Stream SQL Examples

Submit SQL Query via SQL Client

The following example programs showcase different applications of Flink SQL from simple word counting to pv-uv statistics via SQL Client and running on local standalone cluster.

Start local cluster first:

$ ./bin/start-cluster.sh

Check the web at http://localhost:8081 and make sure everything is up and running. The web frontend should report a single available TaskManager instance.

Note: Before running examples below, you need to make sure the local cluster is up and running.

Word Count

Prepare the input data:

$ cat /tmp/input.csv
hello
flink
hello
sql
hello
world

Then start SQL Client shell:

$ ./bin/sql-client.sh embedded

You can see the welcome message for flink sql client.

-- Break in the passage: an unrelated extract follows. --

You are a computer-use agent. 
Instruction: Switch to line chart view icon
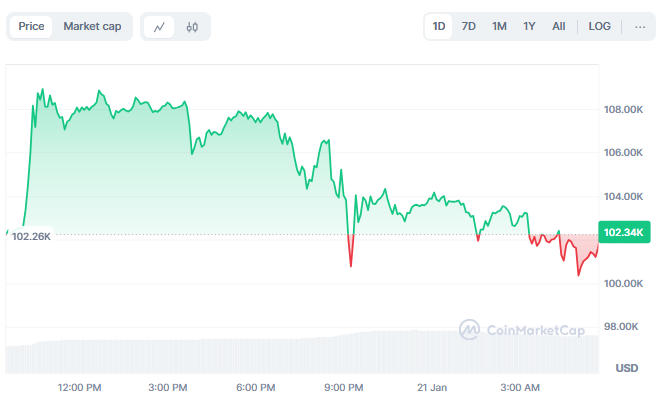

Paste the following sql ddl text into the shell. (For more information about sql ddl refer to SQL and Supported DDL)

create table csv_source (
  a varchar
) with (
  type = 'csv',
  path = 'file:///tmp/input.csv'
);

Press ‘Enter’, then paste the following sql ddl text.

create table csv_sink (
  a varchar,
  c bigint
) with (
  type = 'csv',
  updatemode = 'upsert',
  path = 'file:///tmp/output.csv'
);

Press ‘Enter’ and paste the following sql dml text.

insert into csv_sink
select
  a,
  count(*)
from csv_source
group by a;

After press ‘Enter’ the sql will be submitted to the standalone cluster. The log will print on the shell.

SQLClient Example: WordCount run

Open http://localhost:8081 and you can see the dashboard.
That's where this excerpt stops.